Mankind has always had an obsession with flying. Not just in large metal vehicles, which is probably just a compromise. In both science and fiction, people have tried to develop machines that would propel their bodies into the air and, ideally, let it stay there until they reach their intended destination. It’s no Iron Man suit, but French inventor Franky Zapata may have just made some of those dreams come true when he took his kerosene backpack and crossed the English Channel on his futuristic flyboard.
At 06:17 GMT, Zapata took off from Sangatte near Calais, France. 22 minutes later, he landed safely at St. Margaret’s Bay in Dover, England. Traveling at 170 km/h (106 mph), the 40 year old inventor made the 35.4-km (22-mile) journey in the air to mark a historic moment when a man would fly over the famous Channel.

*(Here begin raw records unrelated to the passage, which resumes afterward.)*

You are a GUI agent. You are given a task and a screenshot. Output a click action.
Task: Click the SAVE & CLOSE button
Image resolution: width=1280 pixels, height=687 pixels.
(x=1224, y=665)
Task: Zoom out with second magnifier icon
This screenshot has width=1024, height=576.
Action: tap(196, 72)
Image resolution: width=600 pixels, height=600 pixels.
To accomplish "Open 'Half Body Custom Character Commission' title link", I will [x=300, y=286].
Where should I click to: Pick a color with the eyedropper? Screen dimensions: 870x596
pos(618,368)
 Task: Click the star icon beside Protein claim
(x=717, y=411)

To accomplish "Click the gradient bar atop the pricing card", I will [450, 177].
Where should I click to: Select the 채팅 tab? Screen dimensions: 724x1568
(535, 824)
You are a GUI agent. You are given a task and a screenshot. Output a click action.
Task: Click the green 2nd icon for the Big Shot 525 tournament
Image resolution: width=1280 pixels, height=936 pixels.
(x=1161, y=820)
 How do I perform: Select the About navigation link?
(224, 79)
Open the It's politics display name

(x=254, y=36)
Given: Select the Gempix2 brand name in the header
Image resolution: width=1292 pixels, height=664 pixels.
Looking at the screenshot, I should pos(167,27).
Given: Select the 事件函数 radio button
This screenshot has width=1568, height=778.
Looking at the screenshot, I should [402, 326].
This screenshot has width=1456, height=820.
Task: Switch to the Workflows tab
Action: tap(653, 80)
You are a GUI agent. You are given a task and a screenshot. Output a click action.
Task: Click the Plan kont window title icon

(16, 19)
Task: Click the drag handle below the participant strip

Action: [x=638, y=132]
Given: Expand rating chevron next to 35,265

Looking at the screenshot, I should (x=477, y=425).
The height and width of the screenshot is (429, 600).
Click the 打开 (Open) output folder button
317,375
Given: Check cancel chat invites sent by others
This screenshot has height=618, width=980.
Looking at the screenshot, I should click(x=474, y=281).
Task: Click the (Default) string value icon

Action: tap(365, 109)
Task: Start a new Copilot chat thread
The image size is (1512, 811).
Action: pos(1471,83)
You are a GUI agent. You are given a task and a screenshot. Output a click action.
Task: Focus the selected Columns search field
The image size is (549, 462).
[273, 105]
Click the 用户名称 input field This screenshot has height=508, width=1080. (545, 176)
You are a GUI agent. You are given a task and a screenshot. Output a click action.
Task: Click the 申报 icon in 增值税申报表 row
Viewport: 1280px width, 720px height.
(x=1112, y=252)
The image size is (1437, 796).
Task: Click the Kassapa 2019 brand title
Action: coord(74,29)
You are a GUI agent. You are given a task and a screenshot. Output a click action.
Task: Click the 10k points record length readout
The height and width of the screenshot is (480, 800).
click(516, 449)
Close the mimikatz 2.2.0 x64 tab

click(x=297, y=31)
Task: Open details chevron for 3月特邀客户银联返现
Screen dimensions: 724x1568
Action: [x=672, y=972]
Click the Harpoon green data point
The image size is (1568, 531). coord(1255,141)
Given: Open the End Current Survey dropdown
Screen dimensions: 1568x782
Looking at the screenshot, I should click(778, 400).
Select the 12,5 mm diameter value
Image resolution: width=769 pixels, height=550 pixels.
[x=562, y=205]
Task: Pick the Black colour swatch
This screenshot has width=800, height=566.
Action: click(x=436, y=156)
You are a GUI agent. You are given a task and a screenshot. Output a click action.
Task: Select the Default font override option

It wasn’t a single continuous trip, though. To power the flyboard, Zapata makes use of a backpack filled with kerosene and to keep the amount of kerosene safe and manageable, Zapata would have to switch backpacks on a “refueling station boat”. That was trickier than it sounded and Zapata’s attempt on July 25 saw him falling into the water before even reaching the boat. Fortunately, this time it was without incident.
It’s hardly going to start a new market for personal flight machines but Zapata and his Z-AIR company already has one very interested customer. The French government has already given him a $1.4 million grant to develop the technology for military use, be it for logistics or, if necessary, for assault.
Zapata himself admits that controlling the machine isn’t exactly easy so it will still be quite a while before these flyboards become a common thing. Nonetheless, it could be a stopgap measure while we wait for the jetpacks and flying suits of armor of the future.